El conflicto entre ciudadanos e inmigrantes solo se plantea si la erosión de esos principios generales y, por tanto, la percepción que no hay perspectivas de progreso y prosperidad sino de retroceso y precariedad, propicia que el factor de la diversidad acabe poniendo por delante “los nuestros” a “los otros”. Lo que está en juego no es tanto el dilema entre “inmigración sí” o “inmigración no”, sino una cuestión estructural: ¿puede la democracia seguir manteniendo sus promesas de prosperidad, de libertad y de igualdad? Los votantes de AFD en Alemania son los que más se definen como “pobres” en las encuestas. Son los que más preocupados están por la subida de los precios, los que más miedo tienen a no disponer de suficientes recursos en su vejez o los que más temen no poder mantener su nivel de vida (Fuente Tagesshau.de). Les preocupa su futuro y atribuyen sus miedos e inseguridades a los que han llegado. Y alguien se beneficia de ello.
Nuestro país es un país de emigración y de inmigración. Como lo han sido muchos otros países de Europa. Y lo han sido desde hace mucho tiempo. Cuando hablábamos de inmigrantes en el interior del país, los problemas a los que hacemos referencia existían, pero los derechos que unos (los inmigrantes) y los otros (los receptores) tenían eran los mismos. Ahora la cosa ha cambiado y eso genera mucha más tensión, sobre todo porque el futuro es incierto para unos y para otros. Los inmigrantes no llegan por ganas de conocer mundo. Llegan por necesidad. Y la necesidad que tenemos de ellos es lo que les permite asentarse y trabajar. Los necesitamos porque nos falta gente en muchísimos sectores laborales. Los necesitamos porque pagamos mal a los que podrían hacer ese trabajo, pero prefieren ir a otras partes donde están mejor pagados. Los necesitamos porque la gente vive más años y no podemos compaginar trabajo y cuidado. Y nuestro país crece y se desarrolla y puede mantener políticas sociales relativamente dignas gracias a que ellos y ellas han venido a trabajar con nosotros. Son ya uno de cada cuatro, y si te fijas en los que nacen, su proporción es aún mayor. Todo ha ido muy rápido. Más que en cualquier otro país. Y no podemos decir que nos ha ido tan mal. Gracias a ellos y a ellas mantenemos el nivel de nuestras clases medias y de nuestros servicios públicos.
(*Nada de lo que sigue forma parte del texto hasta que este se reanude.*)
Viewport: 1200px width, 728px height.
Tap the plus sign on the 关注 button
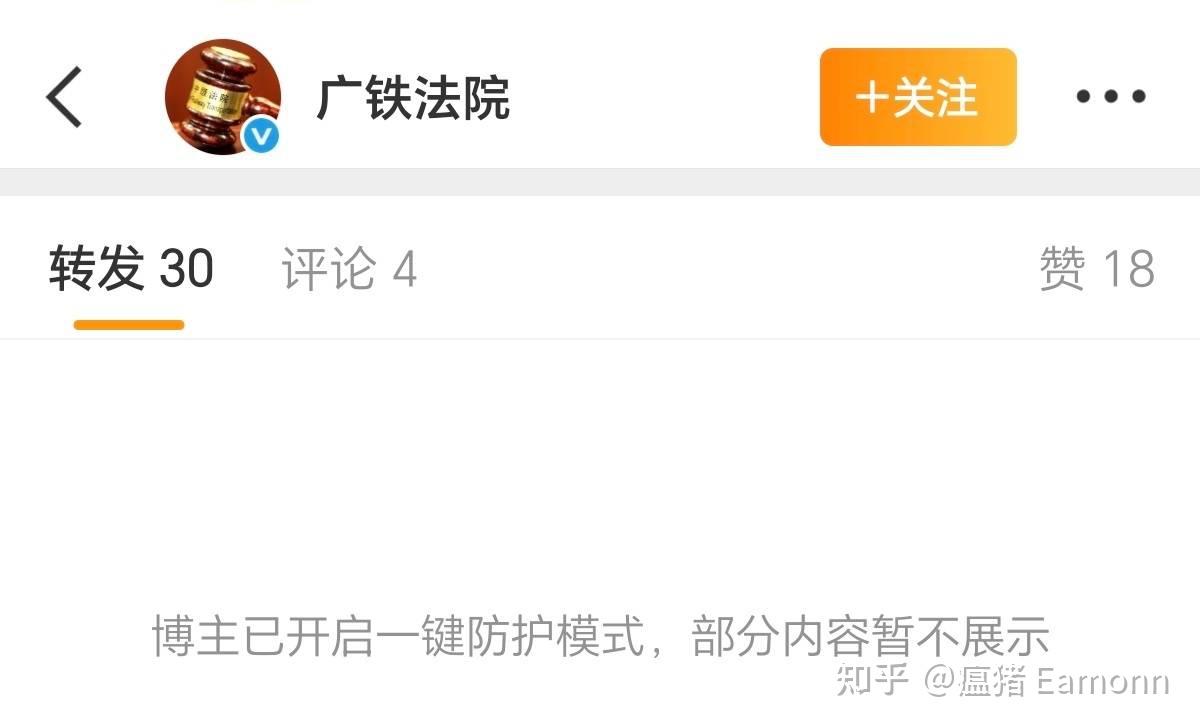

Hemos de hablar menos de identidad y hablar más de igualdad. Es importante hablar de quién soy, pero más lo es hablar de qué me permite ser lo que soy y lo que quiero ser. La nueva clase subordinada es la que forman los inmigrantes y ahí, en ese contexto, es donde la competencia entre marginación y subordinación originaria o recién llegada se hace más evidente. Más conciencia de clase que une y articula discurso de igualdad, y menos refugiarse en las diferencias que divide y solo beneficia a quién agita los fantasmas de patria y orígenes. La propaganda y la arquitectura de las redes encapsula y nos divide en burbujas que compiten entre sí. Más bienestar colectivo, más prosperidad social, más democracia.